I snapped some of my best images of the trip as the first golden rays of the sun shone through the dust stirred up by the hooves of the cattle, and we left with the happy chatter of the herdboys ringing in our ears.
We were barely out of earshot when Robert gestured to Sambara to pull over. The movement of the vehicle startled a lone bull reticulated giraffe, and we watched the muscles beneath his brick-wall-patterned skin ripple as he cantered away. Pointing straight ahead, Robert was smiling broadly as he turned up the volume on the GPS tracker. We clearly heard the transmitter – the game was afoot!
Not long after that, we were, too. We’d come within just a few hundred metres of a black rhino before detecting the signal – Sambara explained that this was probably because the rhino had been lying down, which reduced the range.
As we descended from the vehicle, we felt our pulses quicken. We were finally getting the chance to get dust on our safari boots! A pair of gerenuk, balanced on their hind legs, watched us set off. They were browsing on the leaves that other antelope couldn’t reach, but their curiosity made them sway precariously.
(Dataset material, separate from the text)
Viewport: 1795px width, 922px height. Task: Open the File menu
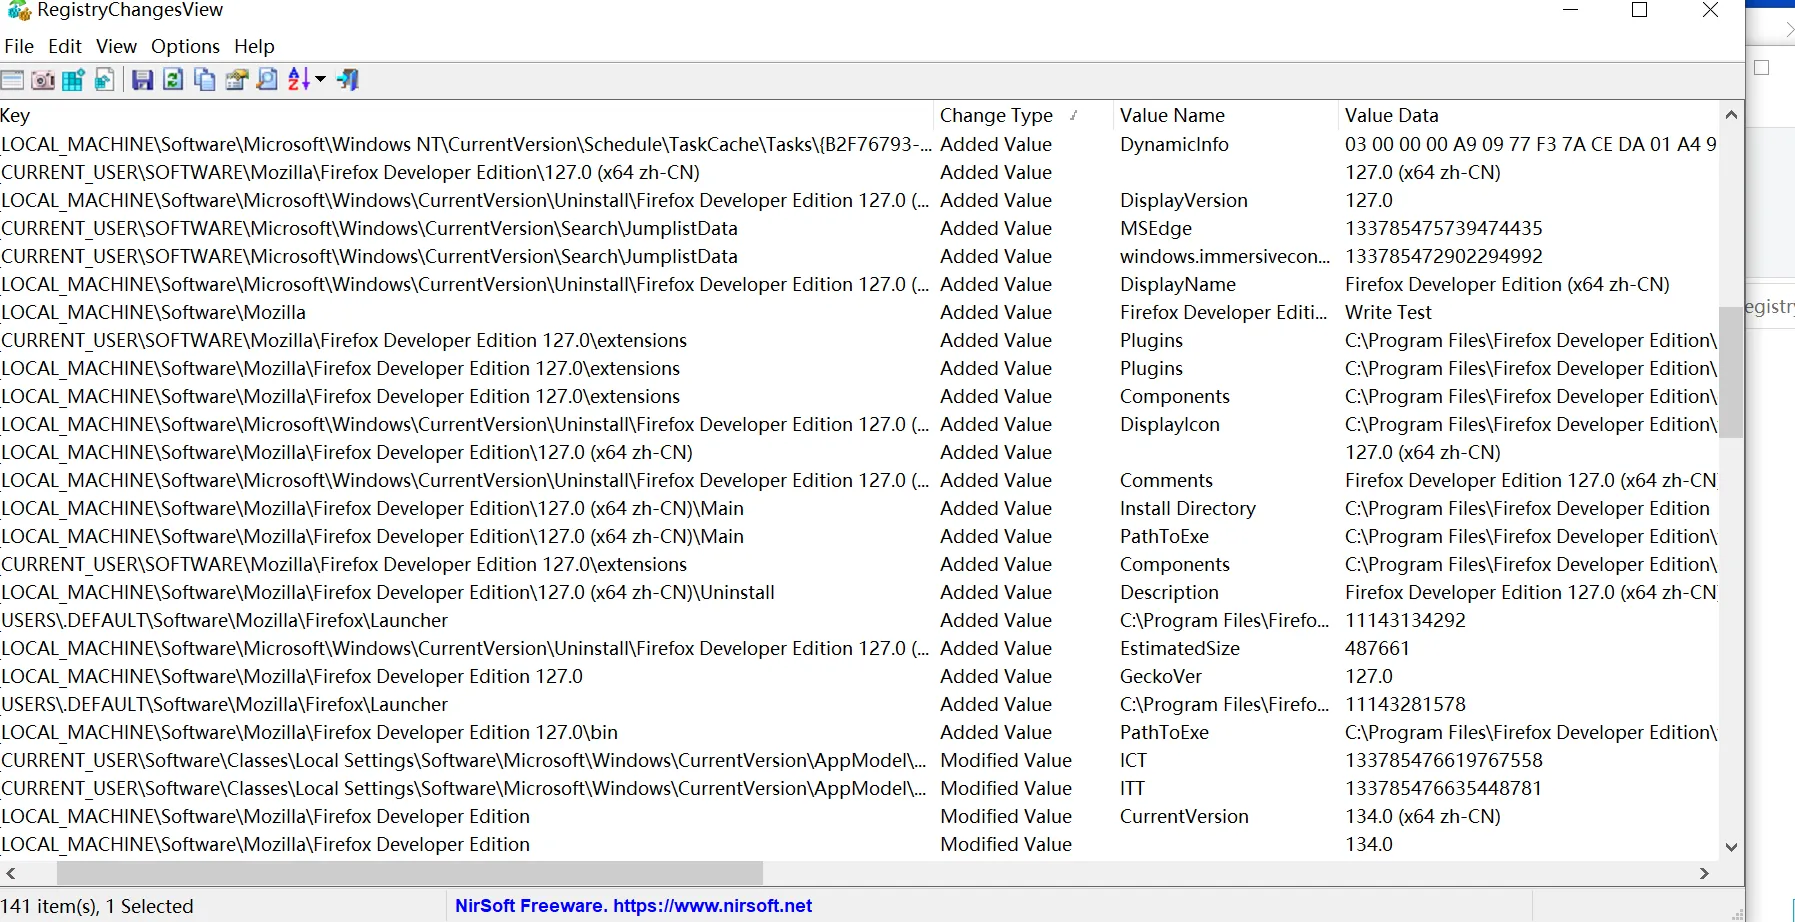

Sambara checked that we were downwind (rhino compensate for their relatively poor vision with acute smell and hearing) and we proceeded in single file, the plastic flowers on his headdress bobbing with each step.
Pausing by a tree stump, Sambara brushed off some of the dried mud (which was at my chest height) and showed us how smooth the wood had been worn by rhino rubbing against it. Although the black rhino had only been introduced here a few months ago, they were already reverting to type – a sure sign that they were settling in.
Robert double-checked the direction, and from his whispered urgency, we knew we were getting close. We threaded our way through the spindly thorn bushes, eyes peeled and breath bated. Sambara held up a commanding hand, then pointed.
Exactly as predicted, the rhino was lying down, one foreleg folded beneath her and the other propping up her bulk. Through my binoculars, I could see the small puff of dust each time she exhaled. As we crouched, enthralled, the hairs on the back of my neck stood up – the wind had changed direction, and was now blowing towards the rhino.
In a flash, she was on her feet, turning this way and that as she sought our scent. In side profile, she seemed unusually rotund, even for a rhino – Sambara told us afterwards that she was almost certainly pregnant, and that the first rhino calf to be born in this part of Kenya in decades was on its way!
One final turn, and she trotted away with a curious, mincing gait and her tail curled up like a piglet’s. We felt immensely privileged to have shared these moments, and grateful that the Sera rhino had a seemingly bright future.
Later, relaxing in our cool banda, we reflected on our morning’s rhino tracking. While we’d been focused on the critically endangered black rhino, we’d essentially experienced Kenya in microcosm – a wonderfully educational experience.